What's new in 2017?

Writing this post as quickly as possible to make sure I don't have a month with NO POSTS! Since my merry xmas post in December, I took a break from anything work related over the holidays, then as soon as the new year happened, I went to Belize for 2 weeks, where I had zero email or internet access. That was quite nice in some ways, and it was especially enlightening to see how long my iPhone battery lasts when it is not connected to anything ( a whole week!). The last few days of the trip we were staying at a rather fancy resort, which of course had wifi, and I spent much of that time going through a huge email backlog, desperately deleting all the 'not important' ones, to try and narrow the list of things that requires a response to something manageable.
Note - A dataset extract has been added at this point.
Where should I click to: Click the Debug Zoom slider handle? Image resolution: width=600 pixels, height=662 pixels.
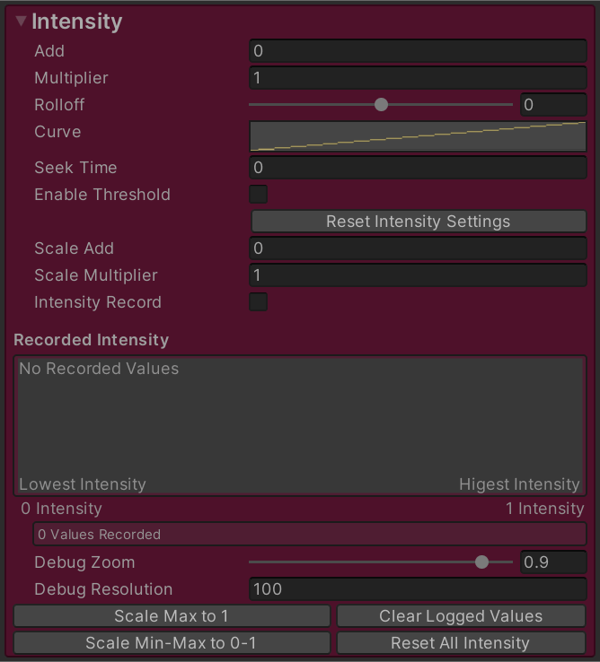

I have so many things to blog about in relation to my experience in Belize, everything from plant taxonomy to fieldwork and family, to Mayan archaeology and the similarities and differences between different subjects' approach to fieldwork. I need to sit down and collect my thoughts before I write about any of those. So what's new in 2017? I feel like I am often writing posts about how busy I am, and this time is no different. Lots of ideas I have had over the past few years came to fruition at the end of 2016, and I find myself running two amazing projects, with a number of other pilot projects on the go in the background. My NERC project will really get going this year, with the SAA conference in Vancouver in March, and fieldwork in Oregon in May. My Wellcome trust seed award project starts at the beginning of February, and will involve spending some time in Turkey over the summer. This year I also start my tenure as a member of the AHRC Peer Review College, which will involve various training events as well as possibly evaluating some proposals. And last week the longest paper I have ever written was published in World Archaeology. It is a bit of a different paper compared to my usual. Most of my papers are the typical science paper, presenting and discussing analytical data. This one is more of a review and critical analysis of a huge area of research, including a lot of theoretical discussion. Outside my comfort zone but an area I find myself thinking about more and more. Funnily enough I even got into a discussion about this with a botanist in Belize who brought up Bruno Latour (an anthropologist of science for those who don't know). It was interesting to see how dismissive some people can be about the philosophy of science (I was the same when forced to study it as an undergrad), but when you really look into it you see that thinking about how we think is actually fundamental to science!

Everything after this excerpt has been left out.